» **EXERCISE GOAL**:
Only the lines holding "computer" are wanted. Copy every one from the records below.

--- LISTED RECORDS Enclosed Below ---

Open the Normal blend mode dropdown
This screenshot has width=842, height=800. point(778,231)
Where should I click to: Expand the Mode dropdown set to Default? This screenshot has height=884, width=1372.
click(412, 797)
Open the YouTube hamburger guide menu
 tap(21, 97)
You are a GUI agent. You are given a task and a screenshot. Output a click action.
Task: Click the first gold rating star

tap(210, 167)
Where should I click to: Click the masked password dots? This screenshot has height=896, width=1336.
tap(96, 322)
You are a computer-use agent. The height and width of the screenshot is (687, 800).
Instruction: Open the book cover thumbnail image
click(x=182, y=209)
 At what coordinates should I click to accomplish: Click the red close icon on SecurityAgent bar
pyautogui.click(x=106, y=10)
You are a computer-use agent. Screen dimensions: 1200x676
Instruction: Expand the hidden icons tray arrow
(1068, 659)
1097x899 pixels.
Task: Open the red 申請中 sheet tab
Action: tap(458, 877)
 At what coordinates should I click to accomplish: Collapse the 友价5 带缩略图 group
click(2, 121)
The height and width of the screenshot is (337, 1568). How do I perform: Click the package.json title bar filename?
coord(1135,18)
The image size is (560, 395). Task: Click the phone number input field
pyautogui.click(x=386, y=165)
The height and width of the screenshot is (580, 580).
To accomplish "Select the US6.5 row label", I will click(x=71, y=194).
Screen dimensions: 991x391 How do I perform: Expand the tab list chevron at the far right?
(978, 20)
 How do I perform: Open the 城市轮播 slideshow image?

--- End of Enclosed LISTED RECORDS ---

» **OUTPUT OF THE TASK**:
You are a computer-use agent. The height and width of the screenshot is (687, 800).
You are a computer-use agent. Screen dimensions: 1200x676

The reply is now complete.